Respektiert zu werden, statt ignoriert zu werden, hat eindeutig einen langfristigen Einfluss auf uns und unsere Karriere. Was tun Sie also, wenn Sie das Gefühl haben, dass Ihr Chef Sie meidet und Ihre Ideen beiseite schiebt – vor allem, wenn der Wechsel plötzlich erfolgt?

Fordern Sie Ihre Perspektive heraus.

Bevor Sie wichtige Schlussfolgerungen über das Verhalten Ihres Chefs ziehen (z. B. „Sie mögen mich wirklich nicht mehr“), fragen Sie sich, ob sein Verhalten Ihnen gegenüber konstant war oder sich in letzter Zeit geändert hat. Es kann vorkommen, dass Sie aus Gründen, die wenig mit Ihnen oder ihrer Beziehung zu Ihnen zu tun haben, weniger Aufmerksamkeit und Zeit mit Ihrem Chef verbringen. Beginnen Sie damit, alle Annahmen, die Sie möglicherweise treffen, in Frage zu stellen, und überlegen Sie, ob es gültige Beweise gibt, die Ihre Sichtweise stützen.

Gehen Sie nicht von der Absicht Ihres Chefs aus.

Es ist leicht, auf schädliche Absichten zu schließen, warum Ihr Chef so handelt, wenn es in Wirklichkeit nichts mit Ihnen zu tun hat. Es könnte sein, dass ihre Arbeitsbelastung zugenommen hat oder sie einem enormen Druck von ihrem Chef ausgesetzt sind und Schwierigkeiten haben, damit umzugehen. Vielleicht haben sie nur wenig Zeit und wollen die Dinge schnell erledigen. Oder vielleicht haben sie es mit einer persönlichen Krise zu tun. Bevor Sie das Schlimmste annehmen, gehen Sie im Zweifelsfall vor und fragen Sie sich:

  • Hat mein Chef kürzlich ein großes Projekt bekommen, wenn er schon zu viel zu verwalten hat?
  • Arbeiten sie extrem lange Stunden, weil ihre Arbeitsbelastung nicht tragbar ist?
  • Haben sie einen neuen Chef, mit dem die Zusammenarbeit möglicherweise eine Herausforderung darstellt?
  • Haben sie wenig Ressourcen und tragen zu viel Verantwortung?
  • Könnte es Herausforderungen geben, denen sie zu Hause gegenüberstehen könnten?

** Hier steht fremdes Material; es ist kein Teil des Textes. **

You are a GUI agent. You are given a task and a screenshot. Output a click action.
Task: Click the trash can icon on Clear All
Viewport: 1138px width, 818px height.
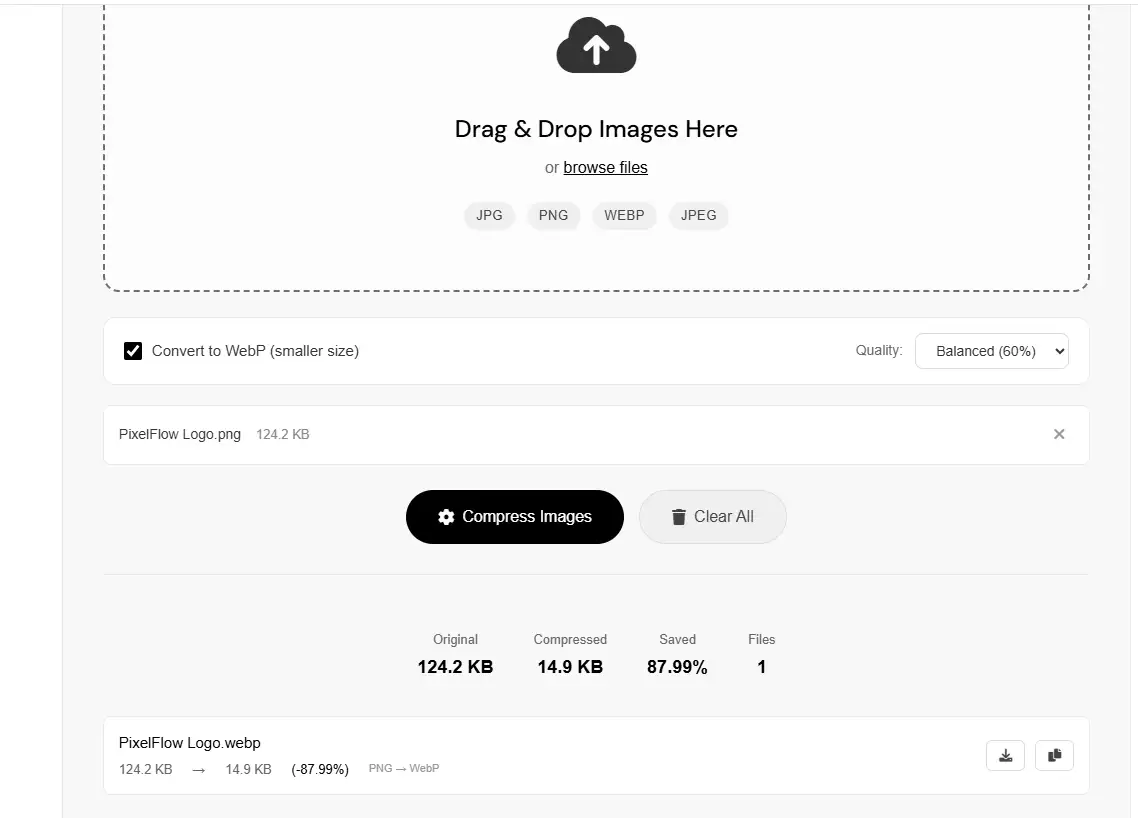(679, 517)
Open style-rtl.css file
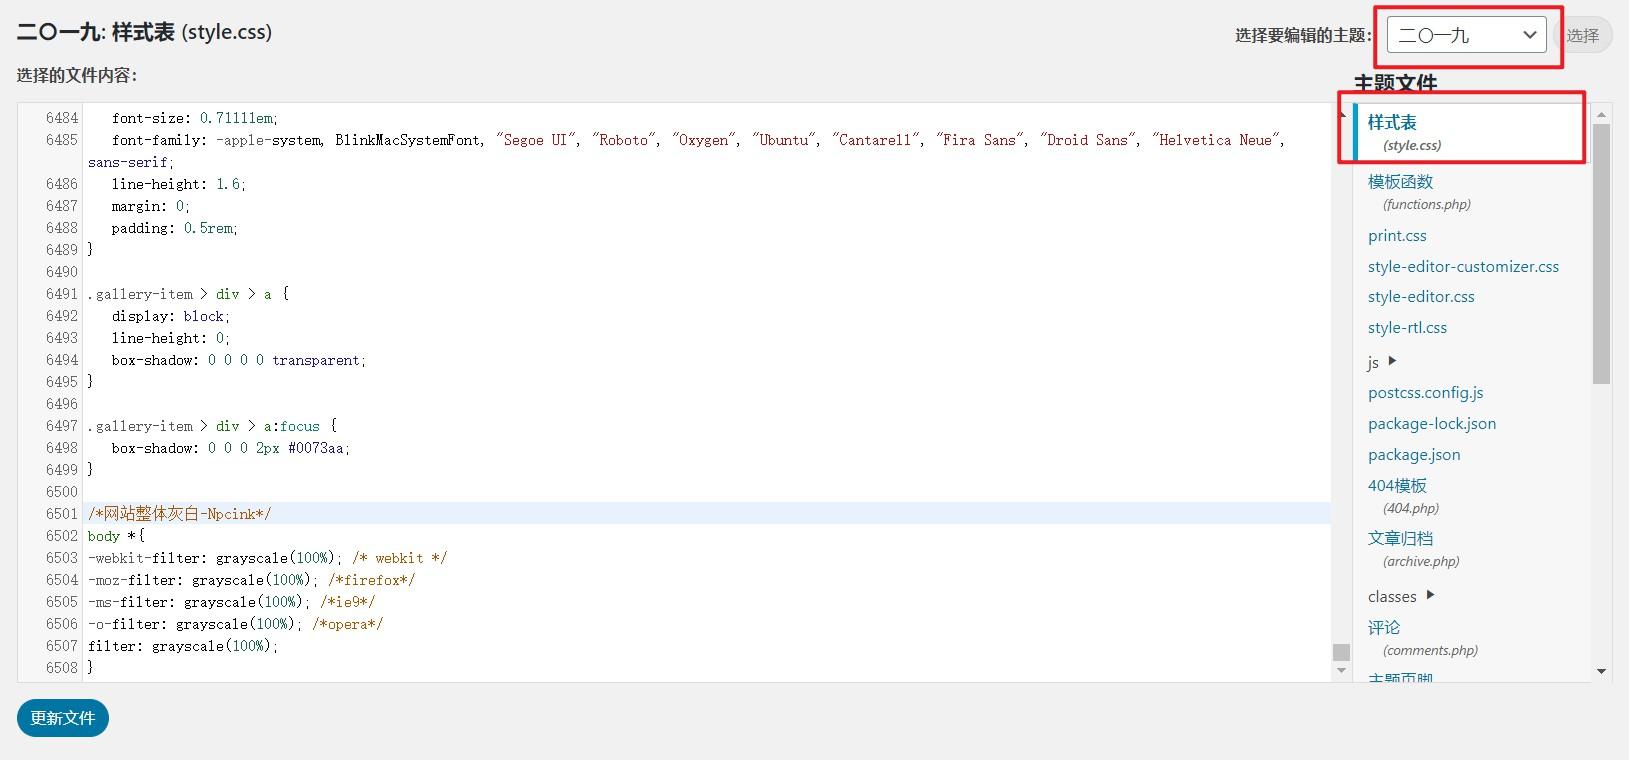This screenshot has height=760, width=1629. click(x=1407, y=328)
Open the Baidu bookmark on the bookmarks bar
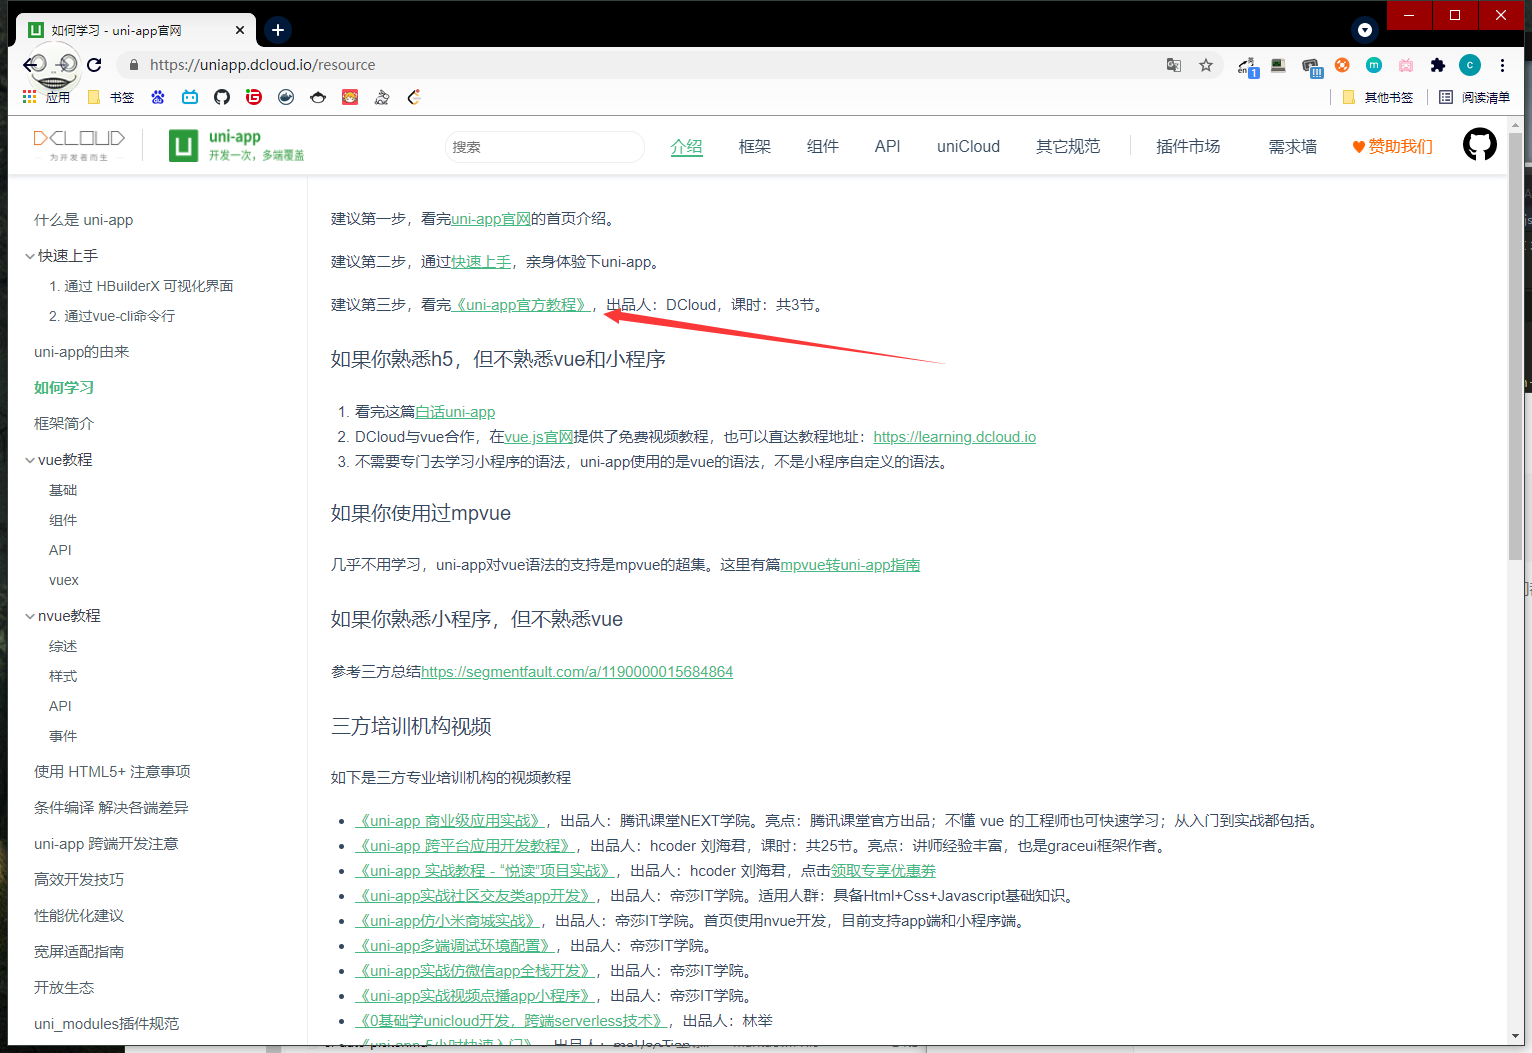1532x1053 pixels. tap(157, 97)
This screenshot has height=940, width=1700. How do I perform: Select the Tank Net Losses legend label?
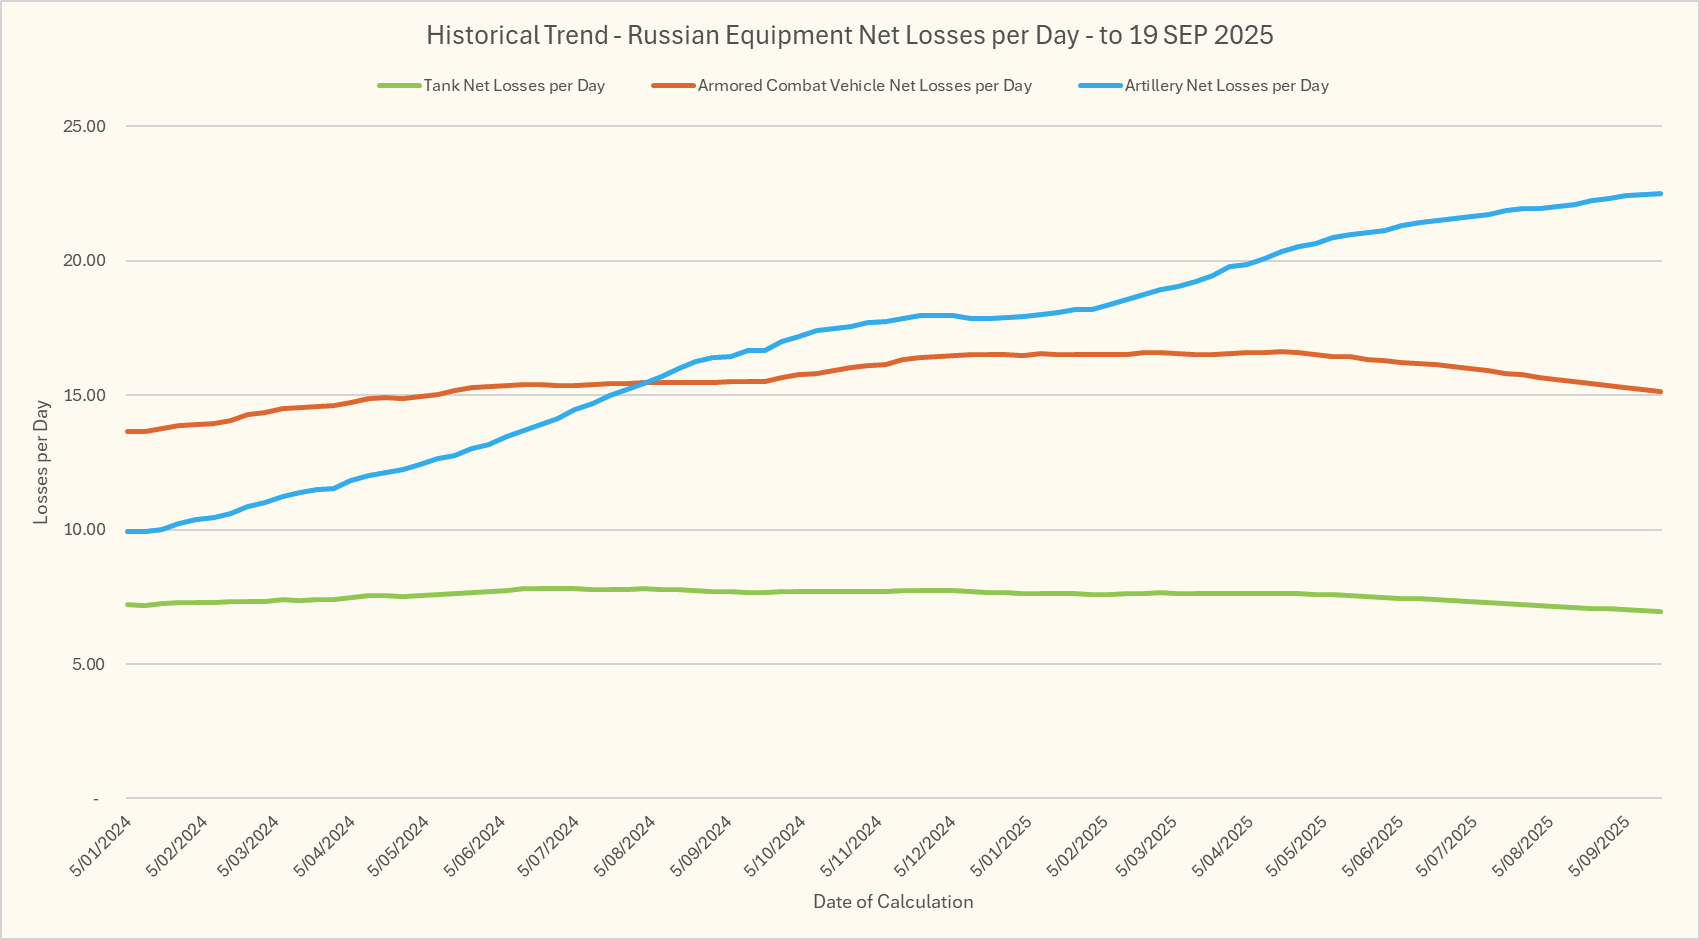514,86
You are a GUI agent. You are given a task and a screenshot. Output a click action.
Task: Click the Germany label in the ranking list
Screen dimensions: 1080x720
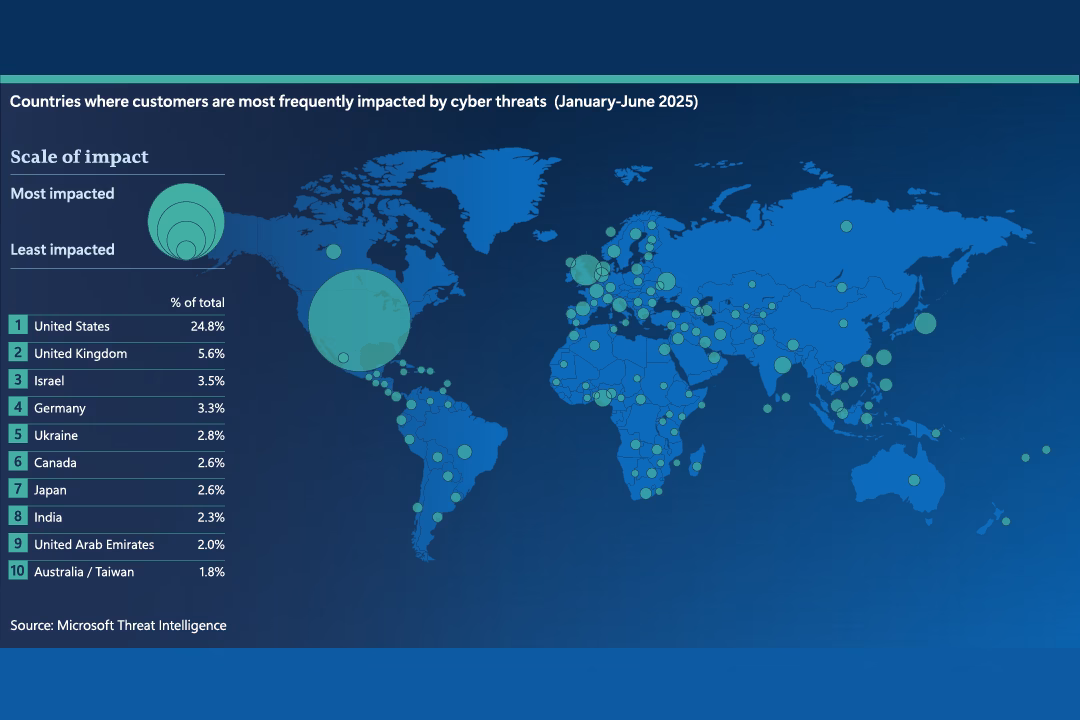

Es lohnt sich zu prüfen, ob es anderen im Team genauso geht. Gehen Sie auf einen Kollegen Ihres Vertrauens zu und fragen Sie ihn: „Ist Ihnen in letzter Zeit etwas an [Name des Chefs] aufgefallen? Sie scheinen ein wenig losgelöst zu sein.“ Sie werden vielleicht feststellen, dass Sie nicht der Einzige sind, dem es so geht. Wenn Sie der Meinung sind, dass die Arbeitsbelastung Ihres Chefs ein Faktor ist (vielleicht ist er immer in Slack verfügbar oder sendet bis spät in die Nacht E-Mails), ist eine der besten Möglichkeiten, die Sie tun können, sich an Ihren Chef zu wenden und ihn zu fragen, ob Sie noch mehr tun können Ihnen helfen. Sie werden es zu schätzen wissen, dass Sie einchecken.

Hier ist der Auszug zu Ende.